EXERCISE AIM:
Please output exactly the part of the records below that opens with the line containing "IT·과학 (171, 2327)" and closes with the line containing "군사 (402, 2213)", both lines included, and nothing else.

PROVIDED MATERIAL:

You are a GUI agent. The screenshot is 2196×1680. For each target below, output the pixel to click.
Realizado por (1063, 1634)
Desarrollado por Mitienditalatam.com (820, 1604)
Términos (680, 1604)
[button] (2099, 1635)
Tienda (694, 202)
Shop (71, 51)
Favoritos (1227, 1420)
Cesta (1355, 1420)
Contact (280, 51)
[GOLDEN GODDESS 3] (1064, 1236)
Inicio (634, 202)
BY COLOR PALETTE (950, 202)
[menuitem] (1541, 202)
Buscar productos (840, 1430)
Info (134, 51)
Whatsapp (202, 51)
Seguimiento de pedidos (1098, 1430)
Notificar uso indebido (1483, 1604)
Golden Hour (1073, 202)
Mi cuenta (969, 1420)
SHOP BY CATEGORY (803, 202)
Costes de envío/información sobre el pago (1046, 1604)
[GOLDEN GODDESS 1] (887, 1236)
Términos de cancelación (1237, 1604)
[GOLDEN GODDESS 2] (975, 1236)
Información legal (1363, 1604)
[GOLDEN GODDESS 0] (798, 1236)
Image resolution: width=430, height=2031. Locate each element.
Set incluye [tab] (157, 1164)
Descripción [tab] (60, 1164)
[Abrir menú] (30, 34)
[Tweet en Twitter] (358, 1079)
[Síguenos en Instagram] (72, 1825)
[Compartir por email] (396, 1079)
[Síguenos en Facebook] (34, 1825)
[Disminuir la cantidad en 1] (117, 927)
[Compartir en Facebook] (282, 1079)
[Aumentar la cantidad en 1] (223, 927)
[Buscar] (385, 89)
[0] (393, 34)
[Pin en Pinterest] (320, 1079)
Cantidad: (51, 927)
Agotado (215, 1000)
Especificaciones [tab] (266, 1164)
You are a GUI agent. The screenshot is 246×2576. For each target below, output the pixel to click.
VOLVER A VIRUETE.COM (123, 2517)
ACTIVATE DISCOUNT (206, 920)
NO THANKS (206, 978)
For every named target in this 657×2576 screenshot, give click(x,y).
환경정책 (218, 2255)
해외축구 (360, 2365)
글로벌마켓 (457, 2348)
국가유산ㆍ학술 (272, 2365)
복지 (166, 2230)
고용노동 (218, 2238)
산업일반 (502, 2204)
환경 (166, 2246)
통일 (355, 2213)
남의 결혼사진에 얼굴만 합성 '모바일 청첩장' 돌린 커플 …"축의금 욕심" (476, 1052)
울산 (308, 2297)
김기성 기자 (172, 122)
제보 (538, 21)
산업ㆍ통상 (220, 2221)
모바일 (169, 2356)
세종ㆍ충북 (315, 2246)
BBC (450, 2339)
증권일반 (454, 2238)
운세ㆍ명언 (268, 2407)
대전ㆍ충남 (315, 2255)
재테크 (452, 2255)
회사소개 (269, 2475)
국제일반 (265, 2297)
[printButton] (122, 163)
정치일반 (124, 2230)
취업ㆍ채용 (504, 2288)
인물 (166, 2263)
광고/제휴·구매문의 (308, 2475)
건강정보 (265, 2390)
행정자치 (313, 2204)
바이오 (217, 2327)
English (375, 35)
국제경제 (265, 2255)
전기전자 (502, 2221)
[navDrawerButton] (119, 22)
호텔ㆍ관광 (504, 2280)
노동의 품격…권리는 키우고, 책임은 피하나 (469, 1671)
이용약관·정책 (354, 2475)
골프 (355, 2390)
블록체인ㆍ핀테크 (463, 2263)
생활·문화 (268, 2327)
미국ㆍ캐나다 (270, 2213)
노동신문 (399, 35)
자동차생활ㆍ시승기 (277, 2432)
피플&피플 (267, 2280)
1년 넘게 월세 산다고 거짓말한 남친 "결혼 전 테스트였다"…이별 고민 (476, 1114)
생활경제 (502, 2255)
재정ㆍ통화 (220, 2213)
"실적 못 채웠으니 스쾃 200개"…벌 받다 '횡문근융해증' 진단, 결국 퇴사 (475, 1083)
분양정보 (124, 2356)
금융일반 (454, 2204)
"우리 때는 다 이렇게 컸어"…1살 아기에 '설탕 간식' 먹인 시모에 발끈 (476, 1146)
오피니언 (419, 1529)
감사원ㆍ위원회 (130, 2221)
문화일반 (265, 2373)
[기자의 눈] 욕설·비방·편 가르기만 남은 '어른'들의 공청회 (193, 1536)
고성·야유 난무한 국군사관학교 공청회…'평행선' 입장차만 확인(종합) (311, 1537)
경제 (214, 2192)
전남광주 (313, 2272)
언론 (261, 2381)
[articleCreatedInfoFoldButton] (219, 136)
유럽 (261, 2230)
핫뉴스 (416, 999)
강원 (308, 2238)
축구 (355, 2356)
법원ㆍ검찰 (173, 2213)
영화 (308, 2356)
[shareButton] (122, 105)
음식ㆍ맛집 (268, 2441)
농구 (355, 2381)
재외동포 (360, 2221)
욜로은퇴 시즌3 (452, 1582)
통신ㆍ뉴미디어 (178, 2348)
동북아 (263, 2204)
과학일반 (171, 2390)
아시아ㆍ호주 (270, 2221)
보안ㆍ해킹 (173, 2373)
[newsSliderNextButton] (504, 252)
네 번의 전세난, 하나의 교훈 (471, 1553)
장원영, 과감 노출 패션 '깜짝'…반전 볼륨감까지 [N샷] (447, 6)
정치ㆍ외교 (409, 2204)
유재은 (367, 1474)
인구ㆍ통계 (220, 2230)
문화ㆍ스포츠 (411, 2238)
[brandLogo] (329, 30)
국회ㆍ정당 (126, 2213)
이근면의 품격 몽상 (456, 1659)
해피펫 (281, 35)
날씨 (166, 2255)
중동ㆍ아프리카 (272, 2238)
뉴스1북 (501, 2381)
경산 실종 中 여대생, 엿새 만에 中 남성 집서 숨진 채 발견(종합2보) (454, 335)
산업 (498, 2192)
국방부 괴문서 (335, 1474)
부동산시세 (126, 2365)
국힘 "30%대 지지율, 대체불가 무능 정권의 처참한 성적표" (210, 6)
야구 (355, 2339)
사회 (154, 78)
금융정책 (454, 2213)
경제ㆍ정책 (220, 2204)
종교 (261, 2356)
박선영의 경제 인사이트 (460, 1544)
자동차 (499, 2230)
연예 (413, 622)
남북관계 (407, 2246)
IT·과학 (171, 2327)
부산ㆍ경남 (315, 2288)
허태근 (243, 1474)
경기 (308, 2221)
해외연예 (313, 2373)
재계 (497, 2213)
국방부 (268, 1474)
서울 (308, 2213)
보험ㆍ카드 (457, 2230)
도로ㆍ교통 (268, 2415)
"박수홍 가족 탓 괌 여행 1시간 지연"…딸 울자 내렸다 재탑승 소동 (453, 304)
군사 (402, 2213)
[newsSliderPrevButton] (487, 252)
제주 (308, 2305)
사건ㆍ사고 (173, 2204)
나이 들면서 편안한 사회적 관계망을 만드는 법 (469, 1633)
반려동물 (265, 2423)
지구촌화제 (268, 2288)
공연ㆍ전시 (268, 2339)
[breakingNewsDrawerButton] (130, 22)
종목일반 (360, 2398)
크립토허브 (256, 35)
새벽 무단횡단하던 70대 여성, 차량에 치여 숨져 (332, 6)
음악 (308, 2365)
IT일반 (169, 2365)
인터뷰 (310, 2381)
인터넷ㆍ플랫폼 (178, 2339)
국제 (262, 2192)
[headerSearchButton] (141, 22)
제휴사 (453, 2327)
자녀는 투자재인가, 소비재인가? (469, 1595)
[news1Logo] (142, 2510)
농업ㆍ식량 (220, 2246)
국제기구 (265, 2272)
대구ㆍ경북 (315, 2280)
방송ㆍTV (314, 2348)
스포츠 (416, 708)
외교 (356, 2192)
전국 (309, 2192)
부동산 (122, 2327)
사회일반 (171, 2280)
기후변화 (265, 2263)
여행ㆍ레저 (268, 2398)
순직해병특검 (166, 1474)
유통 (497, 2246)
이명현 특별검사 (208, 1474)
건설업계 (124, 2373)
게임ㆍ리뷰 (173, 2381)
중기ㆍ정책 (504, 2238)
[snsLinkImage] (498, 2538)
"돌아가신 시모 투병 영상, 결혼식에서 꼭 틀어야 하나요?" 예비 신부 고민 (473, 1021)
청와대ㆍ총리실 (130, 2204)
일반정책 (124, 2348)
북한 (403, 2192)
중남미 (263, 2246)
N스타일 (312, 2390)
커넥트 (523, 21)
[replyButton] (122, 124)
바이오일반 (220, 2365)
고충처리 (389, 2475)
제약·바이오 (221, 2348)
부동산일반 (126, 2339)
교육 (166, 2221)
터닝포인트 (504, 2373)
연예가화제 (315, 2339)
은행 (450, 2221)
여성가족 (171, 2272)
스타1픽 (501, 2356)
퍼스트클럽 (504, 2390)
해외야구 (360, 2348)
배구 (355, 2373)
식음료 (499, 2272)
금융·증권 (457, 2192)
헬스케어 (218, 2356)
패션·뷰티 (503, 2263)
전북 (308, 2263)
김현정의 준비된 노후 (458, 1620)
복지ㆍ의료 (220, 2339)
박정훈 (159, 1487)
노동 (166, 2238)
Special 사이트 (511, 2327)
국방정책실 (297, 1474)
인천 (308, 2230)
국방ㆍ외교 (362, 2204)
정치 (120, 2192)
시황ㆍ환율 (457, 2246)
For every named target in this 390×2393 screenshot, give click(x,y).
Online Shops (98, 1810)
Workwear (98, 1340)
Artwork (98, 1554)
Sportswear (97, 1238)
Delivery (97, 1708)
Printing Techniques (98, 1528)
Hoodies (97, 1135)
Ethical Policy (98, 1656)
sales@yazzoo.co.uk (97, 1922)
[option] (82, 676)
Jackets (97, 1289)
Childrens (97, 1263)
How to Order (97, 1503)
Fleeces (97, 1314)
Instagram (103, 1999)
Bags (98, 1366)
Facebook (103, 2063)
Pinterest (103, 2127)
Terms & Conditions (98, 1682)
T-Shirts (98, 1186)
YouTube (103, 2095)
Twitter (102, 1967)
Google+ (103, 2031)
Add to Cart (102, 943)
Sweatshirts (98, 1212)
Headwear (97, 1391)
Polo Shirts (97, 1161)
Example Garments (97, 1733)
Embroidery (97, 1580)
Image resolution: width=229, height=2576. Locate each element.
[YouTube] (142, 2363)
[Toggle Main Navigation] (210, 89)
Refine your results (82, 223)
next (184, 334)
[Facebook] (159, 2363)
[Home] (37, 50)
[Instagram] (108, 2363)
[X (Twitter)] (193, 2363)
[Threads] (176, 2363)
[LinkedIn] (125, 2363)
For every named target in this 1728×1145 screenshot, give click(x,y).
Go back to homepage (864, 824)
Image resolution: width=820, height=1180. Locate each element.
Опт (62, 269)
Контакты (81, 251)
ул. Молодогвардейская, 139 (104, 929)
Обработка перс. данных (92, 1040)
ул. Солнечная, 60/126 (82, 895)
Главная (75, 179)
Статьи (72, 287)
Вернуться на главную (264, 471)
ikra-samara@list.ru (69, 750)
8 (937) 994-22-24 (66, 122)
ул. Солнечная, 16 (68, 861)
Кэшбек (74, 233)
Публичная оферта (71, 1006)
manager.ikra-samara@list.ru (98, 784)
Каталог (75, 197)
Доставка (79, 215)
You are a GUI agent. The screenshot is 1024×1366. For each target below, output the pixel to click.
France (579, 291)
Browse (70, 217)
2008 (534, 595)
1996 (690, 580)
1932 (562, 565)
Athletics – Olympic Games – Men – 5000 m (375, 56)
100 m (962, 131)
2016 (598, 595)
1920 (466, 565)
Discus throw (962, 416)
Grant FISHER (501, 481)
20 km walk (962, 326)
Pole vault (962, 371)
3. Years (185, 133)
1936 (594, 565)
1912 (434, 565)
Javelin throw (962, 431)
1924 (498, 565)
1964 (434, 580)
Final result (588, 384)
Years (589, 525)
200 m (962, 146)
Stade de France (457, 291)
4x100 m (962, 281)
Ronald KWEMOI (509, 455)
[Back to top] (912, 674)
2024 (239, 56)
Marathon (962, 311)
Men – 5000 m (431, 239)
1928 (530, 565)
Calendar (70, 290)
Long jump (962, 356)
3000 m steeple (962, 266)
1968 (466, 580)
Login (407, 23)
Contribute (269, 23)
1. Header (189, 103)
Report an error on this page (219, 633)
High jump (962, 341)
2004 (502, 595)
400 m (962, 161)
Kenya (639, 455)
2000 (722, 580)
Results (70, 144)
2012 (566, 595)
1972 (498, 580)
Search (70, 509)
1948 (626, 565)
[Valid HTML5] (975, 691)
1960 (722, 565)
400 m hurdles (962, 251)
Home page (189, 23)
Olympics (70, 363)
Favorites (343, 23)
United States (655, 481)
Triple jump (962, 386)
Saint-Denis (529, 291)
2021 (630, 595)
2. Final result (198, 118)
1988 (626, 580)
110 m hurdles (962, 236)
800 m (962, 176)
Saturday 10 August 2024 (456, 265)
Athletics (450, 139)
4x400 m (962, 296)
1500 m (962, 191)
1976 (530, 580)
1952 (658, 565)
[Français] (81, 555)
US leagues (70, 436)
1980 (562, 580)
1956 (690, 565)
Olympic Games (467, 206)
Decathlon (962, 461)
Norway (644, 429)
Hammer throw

WRITTEN SOLUTION:
IT·과학 (171, 2327)
부산ㆍ경남 (315, 2288)
허태근 (243, 1474)
경기 (308, 2221)
해외연예 (313, 2373)
재계 (497, 2213)
국방부 (268, 1474)
서울 (308, 2213)
보험ㆍ카드 (457, 2230)
도로ㆍ교통 (268, 2415)
"박수홍 가족 탓 괌 여행 1시간 지연"…딸 울자 내렸다 재탑승 소동 (453, 304)
군사 (402, 2213)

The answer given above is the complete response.